Modern industrial enterprises have invested significant resources for collecting and distributing data, with the expectation that it will enhance profitability via better decision making. Due to the complexity of these problems, existing approaches tend to make convenient, but invalid assumptions so that tractable solution may be found. For example, for estimation in nonlinear dynamic systems, extended Kalman filtering (EKF) relies on Gaussian approximation and local linearization to find a closed-form solution. Moving horizon based least-squares estimation (MHE) also relies on Gaussian approximation, but the use of nonlinear models and constraints eliminates most of the computational benefits of this approximation, but can provide more accurate estimates than EKF. Unfortunately, in most practical nonlinear dynamic systems, the posterior distributions are often far from Gaussian, and continually change their shape.Our previous work has developed rigorous Bayesian methods for estimation in nonlinear dynamic systems with constraints. These methods rely on recent theoretical developments in Sequential Monte Carlo Sampling (SMC). It does not rely on assumptions about the shape of the distributions, or nature of the models. Furthermore, this approach is expected to be computationally more efficient due to its recursive formulation that does not rely on nonlinear programming. These claims have been supported via applications to relatively small scale CSTR case studies.

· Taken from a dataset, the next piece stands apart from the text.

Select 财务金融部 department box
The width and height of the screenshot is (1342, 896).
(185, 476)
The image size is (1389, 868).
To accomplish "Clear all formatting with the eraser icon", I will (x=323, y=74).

However, there are no illustrations or theoretical proofs to indicate how SMC performs for high-dimensional systems.This paper applies our previous work on Bayesian rectification by SMC to large scale nonlinear dynamic systems and compares the computational efficiency and accuracy with MHE and EKF. The model of the selected polymerization reactor contains eight variables, exhibit significant linear and nonlinear dynamics under different operating conditions, and requires satisfaction of process constraints. Results indicate that the accuracy and computational benefits of SMC are significant even for such high-dimensional systems.